And there are other ways to praise a child's manners. You could say "Wow you are so polite." or Just tell them "you have very good manners" The idea of not calling your child good (Gender isn't the issue here) is that by constantly saying that your child is a good girl/boy you are ingraining it into their identity and If they do something bad or are punished it challenges the child's identity and makes it harder to cope. I'm not saying the theory is perfect but I don't see how rude it is to politely tell someone who is interacting with their child that you would prefer them to not say something.
But she is a girl. And she was good. What's wrong with telling it the way it is? Where does talking to a pet come into this? I never for a second thought that's how you'd talk to an animal. And if you do, so what? Like Rach said, what else are you supposed to say? "You're such a good little ----?" Are we not to praise children anymore?
Since I work with children, this sort of thing kind of happens to me all the time. I oblige the parents wishes but I secretly think they are insane. They get completely crazy when it comes to food too. I understand the seriousness of a food allergy, but some of the "organic" police get a little nutty. The "sugar" freaks are just as bad, high fructose corn syrup is one thing, but insisting on only agave nectar can be a bit much, especially when the parents don't limit themselves to these same restrictions. I am never serving food to kids but I have to overhear this and I want to stand up and scream...I was raised on highly processed food, high fructose corn syrup and I watched television morning, noon and night...it is going to be OK! Sometimes parents can go to far with this stuff.
I am a parent of four and I've said the wrong things to my kids in front of myself. ;)
"Muhthaf**king crackwho*re" hopefully is a ways off for me, though. Lol.
You know, if that's how you choose to parent then go ahead but don't expect all of society to know or do the same. I think it's extremely rude that someone would correct you for saying something that was- SO OBVIOUSLY- well intended on your part. I'm offended and I wasn't even involved! She could have instead joined in and said something like " Yes, ____ your behavior was excellent at dinner tonight, you colored quietly, etc..." I'm so thankful I don't live in a big city where people care more about doing things "correctly" than they do about people.
When i was in high school, I babysat for a family that insisted that everyone around them use the phrases "good job" and "bad job" when the child performed well/poorly.

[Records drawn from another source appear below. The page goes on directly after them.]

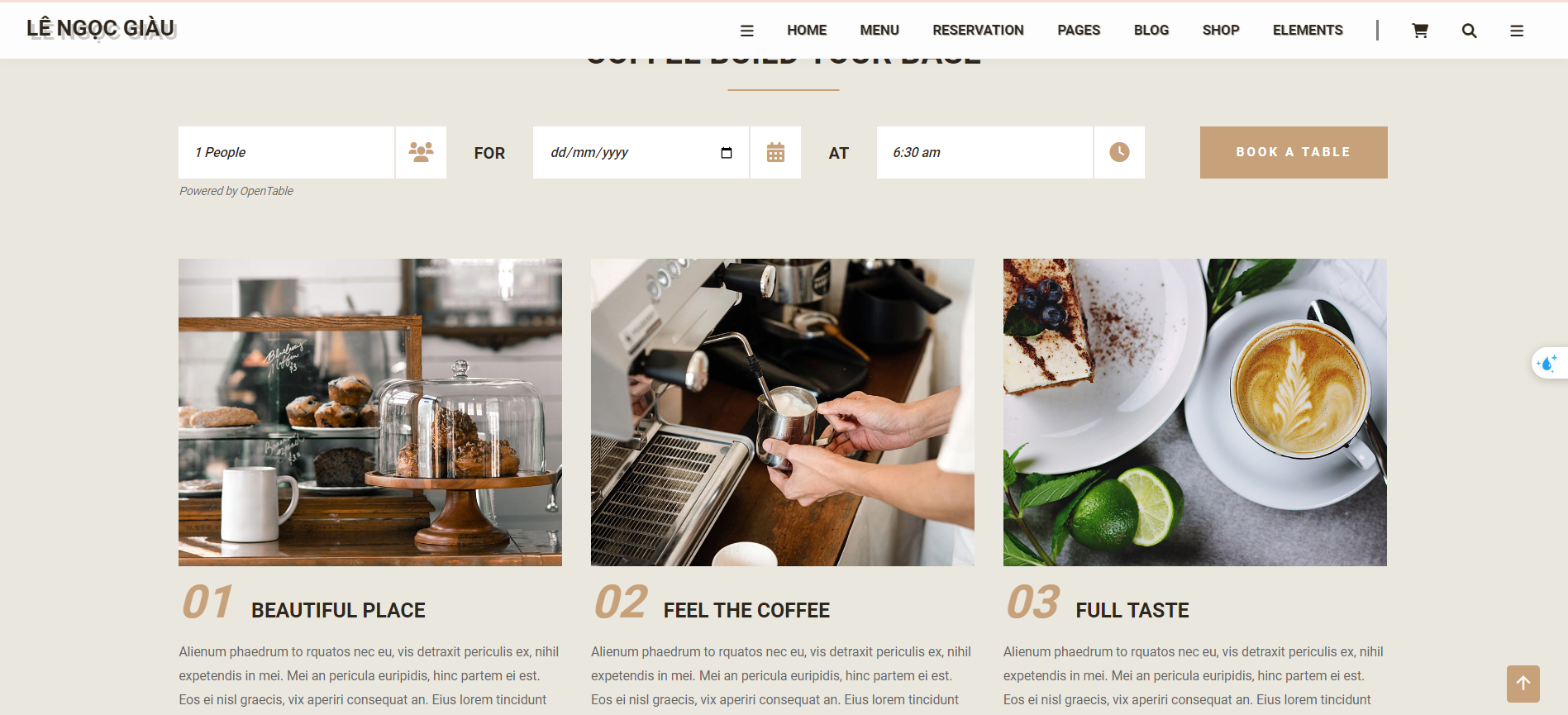Click the people group icon
Viewport: 1568px width, 715px height.
(x=421, y=152)
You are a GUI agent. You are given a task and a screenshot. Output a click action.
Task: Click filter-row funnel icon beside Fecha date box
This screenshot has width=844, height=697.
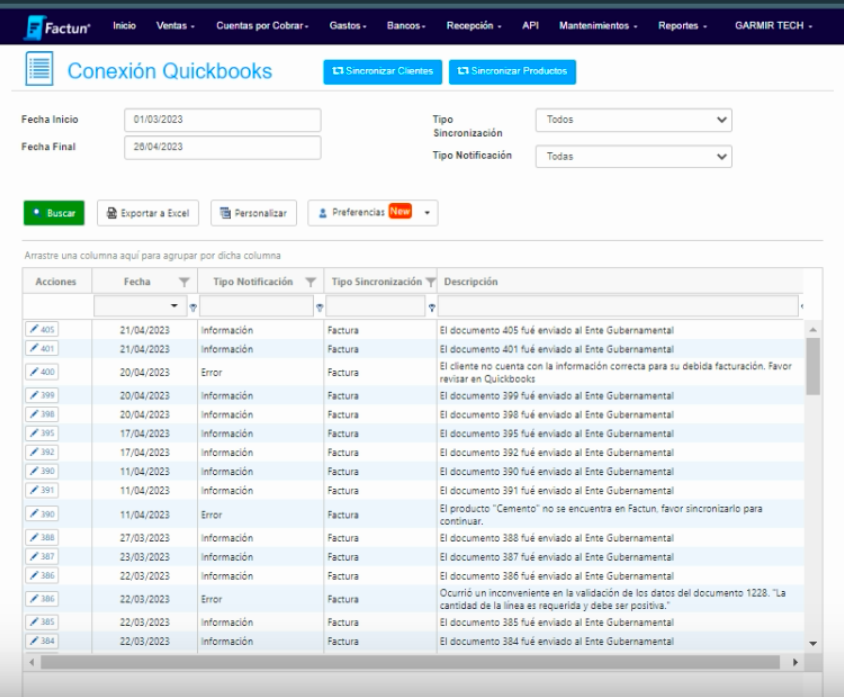pyautogui.click(x=193, y=307)
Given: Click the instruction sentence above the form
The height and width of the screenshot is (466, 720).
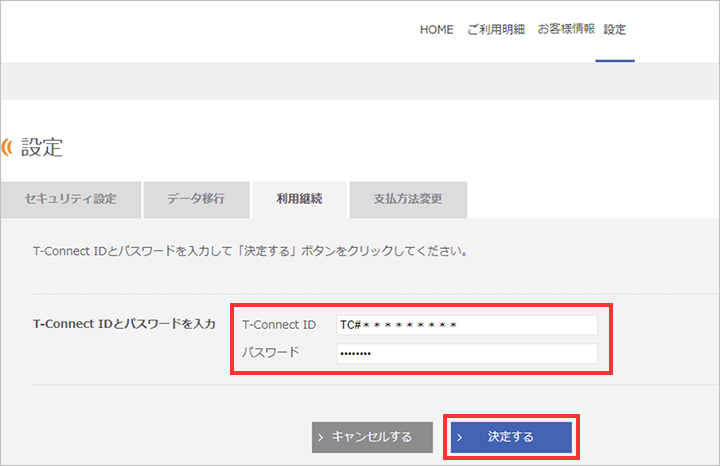Looking at the screenshot, I should (x=252, y=252).
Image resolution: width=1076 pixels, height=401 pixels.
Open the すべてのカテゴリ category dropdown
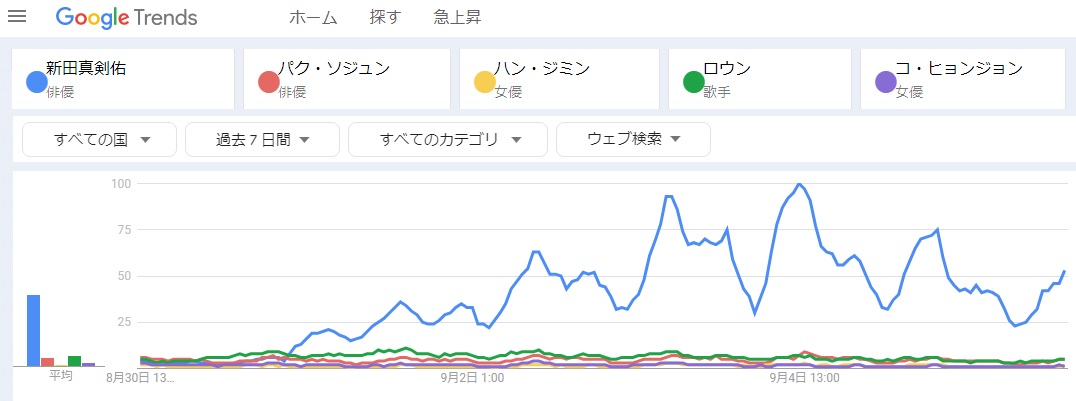(448, 140)
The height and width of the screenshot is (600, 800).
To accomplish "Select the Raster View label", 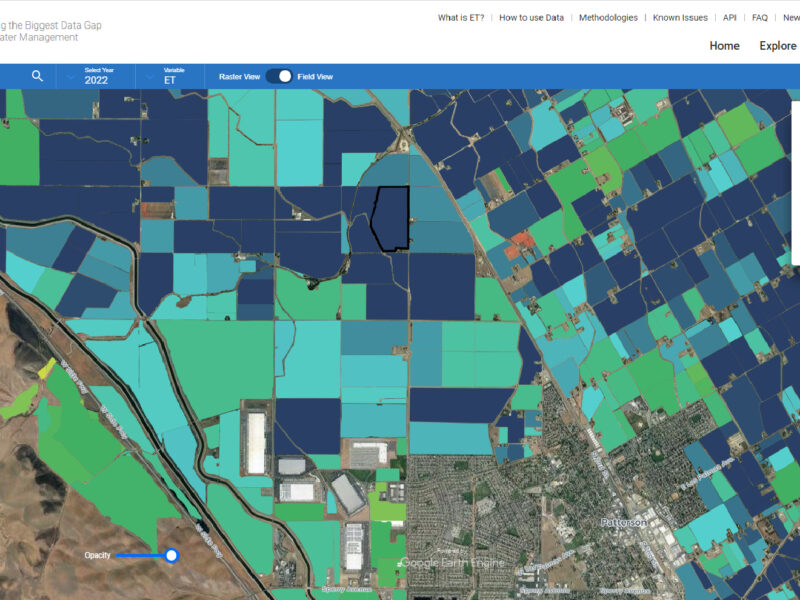I will point(239,76).
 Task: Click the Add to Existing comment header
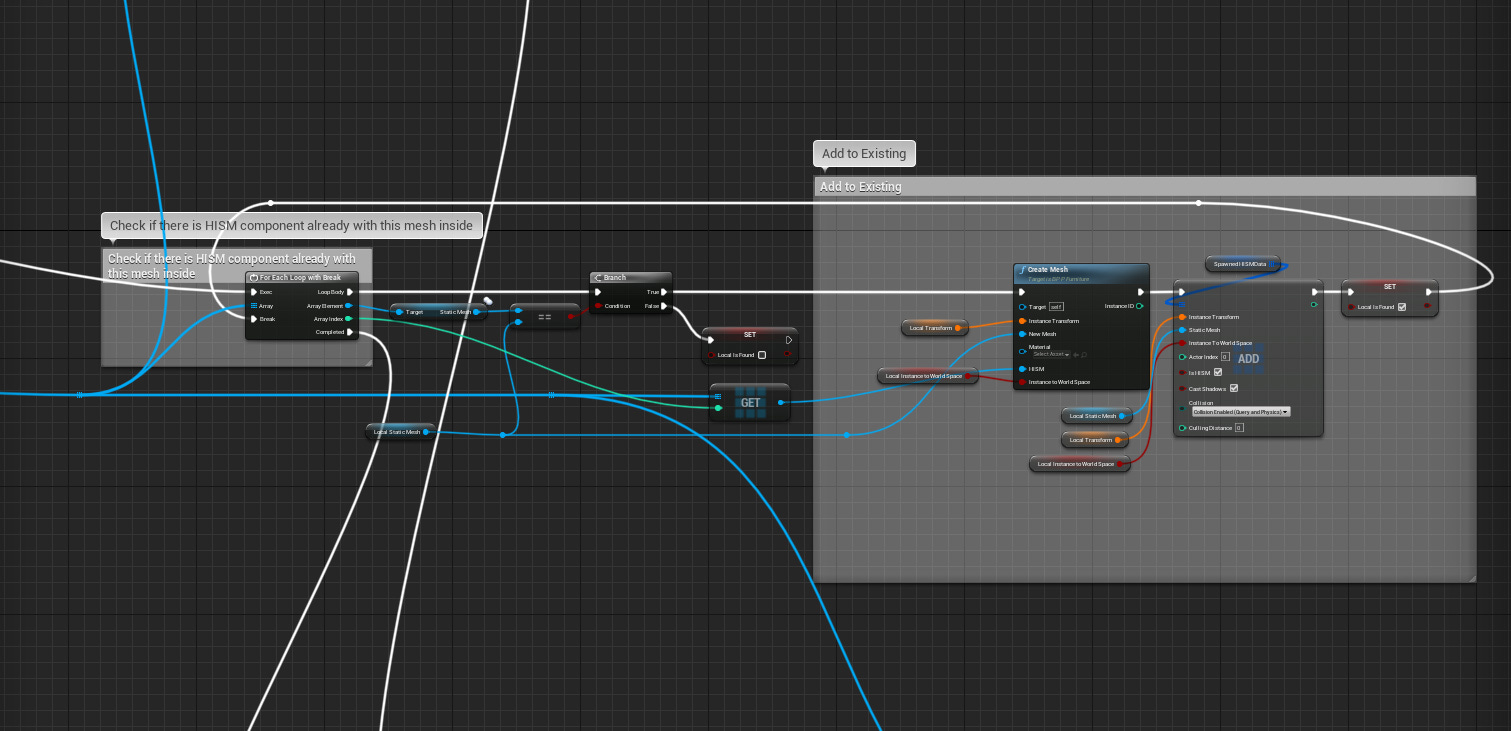900,187
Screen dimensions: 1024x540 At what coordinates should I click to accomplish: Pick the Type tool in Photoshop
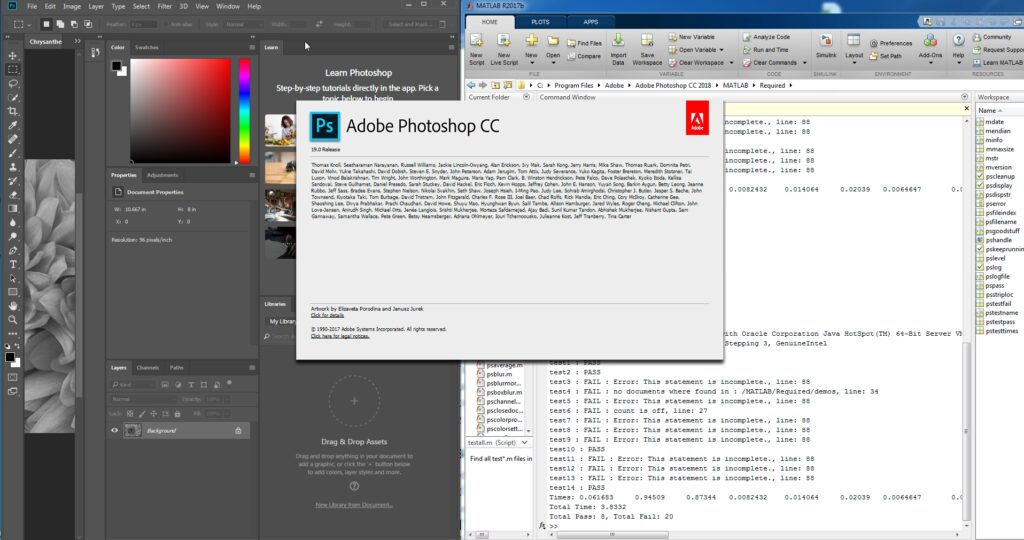[x=13, y=264]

No "attaboys" (they were a family of boys), no "good boy". Always "good JOB". I can understand, paradoxically, not using "bad BOY", but the "good boy" and "attaboy" restrictions always bothered me. And I never once ever thought it made it sound like I was talking to a dog. for the record, I refer to my dog as "fella". :)
I was also taken to task by soneone else who had named his son after himself - this child is a true "junior". But we were NEVER, ever to refer to him as "Junior". Well, one day (again, I was in high school, making my way through babysitting gigs), I slipped up and called him "Junior" - a term that I had generically been using with ALL of the boys that I babysat at one time or another. Boy, did this man take offense. I received a five minute lecture about how this child was NOT to be referred to as "Junior" because, he was NOT a clone of his father (even though THAT'S HOW HE NAMED HIM) and he was "his own person" and would be allowed to form his OWN identity.
Ironically, this child has grown up to be an absolute clone of his father.... despite the fact that, to my knowledge, the word "Junior" was never again used around him, except as a suffix to his formal name.